Sometimes, a data scientist is the first engineer in a software project. More often though a data scientist joins the team when there is working code, ready for deploying or even deployed. Here is how the latter case rolls out:
We write a piece of software. Thanks to continous delivery, we fix our bugs quickly and release new improved versions on time. Our code is fully tested, easy to change, and pieces fit each other smoothly.
Our concern is how smart our software is in making decisions and giving recommendations to the users. We figured out reasonable rules-of-thumb and built our algorithms around them. However, the quality of decisions degrades with time, and the rules need to be tweaked. Machine learning is a common buzzword for devising algorithms from collected data, isn’t it? We can use machine learning instead of manual tweaking. We bring a data scientist. The data scientist will add machine learning to our software.
Bringing a data scientist to the team may be tough — on both the team and the data scientist. A simple reason is that the data scientist may not be skilled enough in software development. But let us assume that our data scientist understands how software is built, is familiar with development methodologies, and can write decent code. Still, there are things to do right.
Let me speak in the name of the data scientist. As a new team member, I want us to succeed. To succeed for me means to contribute to a product which makes decisions which are just right for the user and stands ahead of competition by being both smarter and more adaptive. For that, I need to understand the big picture and identify decision points which may benefit from machine learning algorithms. We will prioritize the points together and choose a path of introducing machine learning to the existing software system. I will then need to retrieve the data, try a few approaches, and come up with algorithmic solutions for the problems we identified — one-by-one. Finally, we will connect those algorithmic solutions to acting application code.

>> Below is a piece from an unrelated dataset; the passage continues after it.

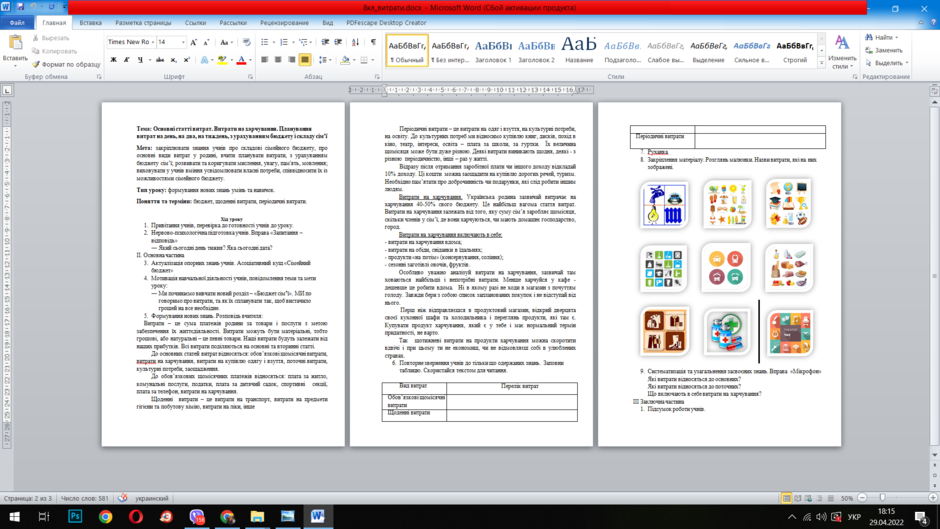This screenshot has width=940, height=529.
Task: Center align the paragraph
Action: pos(278,60)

Stating the problems to solve
Asking the right questions and formulating the problems to solve is as important as choosing the right algorithm. Let us, the architect and the data scientist, to go over the system’s architecture and pair-program a prototype of modifications benefiting from machine learning. We can code the prototype in a Jupyter notebook, or a similar friendly and dynamic environment. Let me, the data scientist, lead the pair programming game. The architect will bring to the table knowledge of the system, right assumptions on data bandwidth and availability, and intuition about impact of each possible improvement.
The code we’ll write together will go into trash. But quoting Fred Brooks “The management question, therefore, is not whether to build a pilot system and throw it away. You will do that.” (The Mythical Man-Month: Essays on Software Engineering, 1975). The earlier we spend time writing throw-away code the better, and the mutual understanding and communication we build along the way will help me be productive later on.
Accessing the data
Finding, retrieving, and manipulating the data may be quite frustrating. It is possible that I cannot get some of the data I need, or cannot figure out how to access the data efficiently. The best way for me — and for the project — is to pair-program data access with the data engineer or a developer who understands well the data interfaces and the underlying data collection and storage architecture.

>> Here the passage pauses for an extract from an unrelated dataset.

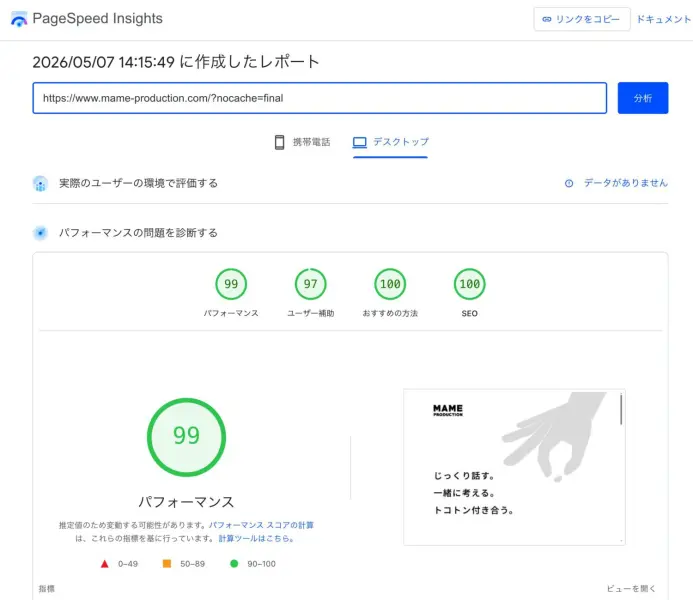Open the 計算ツールはこちら link
This screenshot has width=693, height=600.
pyautogui.click(x=256, y=538)
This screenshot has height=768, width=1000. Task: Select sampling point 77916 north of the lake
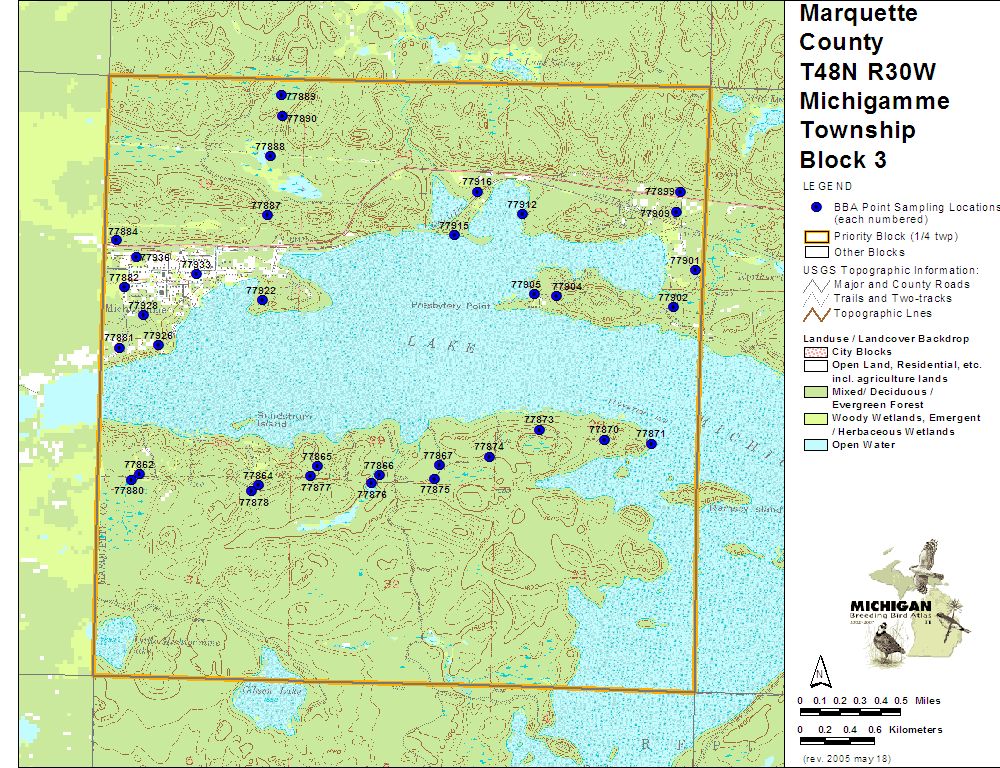click(478, 192)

Let us co-author my data access code. Together, we will overcome technical obstacles easier. And along the way, I will pick up informal coding practices of the team and get to know the team members better.

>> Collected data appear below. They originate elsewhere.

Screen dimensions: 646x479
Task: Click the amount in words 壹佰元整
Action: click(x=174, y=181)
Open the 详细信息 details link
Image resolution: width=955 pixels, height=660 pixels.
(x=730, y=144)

Machine learning brings to any software team, even the smallest one, an aspect which is otherwise a property of large projects — an auxiliary pipeline. Training, evaluation, and selection of models dictates writing code which never ‘goes into production’. It is tempting to be lax about quality of this part of the code base. However, bugs in offline machine learning code may be as dangerous as in the ‘core’ software: an inadequately trained machine learning model will have adverse effect on the system’s performance even if the online code is rigorously tested.
Let us develop the behind-the-scenes machine learning pipeline together. Just like any other part of the software system we are building, we must use a consistent development methodology, the same methodology as for the rest of the system’s code.
Connecting the wires
Output of a machine-learning based algorithm must ultimately be turned into actions of the software system. This is where my work leaves the realm of machine learning and enters the realm of real-world decision making.
Collaboration and tight interaction are again important here. Even if a well thought-out API exists for interfacing machine learning with decision making, let us — me and a software engineer responsible for the relevant part of the system — pair-program the connection, with the software engineer leading the effort. We will resolve discrepancies along the way, and I will pass forward informal knowledge about the machine-learning machinery I crafted. Later when a bug arises, for both of us will be easier to pinpoint a likely cause and work out a solution.
These are just a few highlights; there are certainly more challenges in adopting machine learning technology in a software project. To summarize, a condition of success is integration of the data scientist into the engineering team. Every involved team member should share with the data scientist responsibility for the quality and efficiency of machine learning algorithms as much as the data scientist shares with the rest of the team responsibility for integrity and quality of the whole software system.